The marketing behind “unstable surface training” has been effective at making people think there’s an easier, more effective way to train. And, people like doing things that are different - I get that.  I like being creative in my programming too.  But when I see young athletes (or adults) doing squats, deadlifts, curls or other circus acts on a BOSU ball or wobble board I want to 1.  Laugh, 2.  Ask their trainer where the jugglers and unicyclists are.

To be fair, there are some instances where their use is warranted.  In his manual, The Truth About Unstable Surface Training, Eric Cressey noted that for athletes with ankle injuries the Bosu could help provide a rehab stimulus.    Outside of that, the research on this topic points to virtually no benefits beyond entertainment value.  In fact, studies have shown incorporating as little as 5% of your training volume on unstable surface training will make you weaker.  

For starters, unstable surface training promotes abnormal motor patterns.  Watch someone squat on one and you’ll see their knees cave in, feet pronate (turn in on the arch side) and hips internally rotate...it’s an ACL injury waiting to happen.  A high percentage of us have trouble performing a perfect squat or deadlift on a stable surface - we don’t need any more instability! 

Secondly, unstable surface training inhibits maximum force production.  You can’t use near the same weight on a BOSU compared to a stable surface.  A recent study in the Journal of Strength and Conditioning Research tells us that stable surfaces result in more muscle fiber activation and greater force production than unstable surfaces when performing lifts with equal loads.  

The study compared the effects of a five-week periodized strength training program on vertical jump height and 30-meter sprint speed in Division 2 collegiate female soccer players. Participants trained three sessions a week and performed four lifts each session. They were divided into two groups (stable and unstable), and both groups performed the same lifts but the unstable group completed two of the exercises each session on a Bosu ball. The exercises performed on the Bosu included back squat, Romanian deadlift, bent over row, push press, and forward lunge. Equal loads were used for the stable and unstable training.

This is just stupid.

Both groups improved 30-meter sprint times after the training period, but the stable group got faster than the unstable group. This finding is supported by previous studies that show that stable training improves short sprint speed more than unstable training. Additionally, the stable group significantly improved vertical jump height and the unstable group had no improvements.

Unstable surfaces inhibit maximal force generation, in part because the muscles you are trying to train (agonists), end up firing less.  The muscles on the opposite side of the joint (antagonists) fire more in an effort to stabilize the joint in that unstable position.   

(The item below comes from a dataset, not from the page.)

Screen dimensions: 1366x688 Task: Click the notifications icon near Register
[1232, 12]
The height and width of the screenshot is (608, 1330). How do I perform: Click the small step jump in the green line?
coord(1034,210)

Finally, another popular claim made by proponents of unstable surface training is an increase in “core stabilization”. As with balance, any core stabilization that is possibly enhanced by activity on an unstable surface has NOT been shown to transfer to stable surfaces.  Improving your balance on a Bosu Ball will only make you better at ....balancing on a Bosu Ball!  Most research even shows that performing resistance training exercises on stable surfaces requires MORE core activation and stabilization than performing the SAME exercise on an unstable surface. When performing an exercise on an unstable surface, the weight has to be reduced to such an extent that less overall activation of core musculature occurs. Instead of doing your squat press with 95 pounds, you would have to do it with 50 pounds while standing on a BOSU ball.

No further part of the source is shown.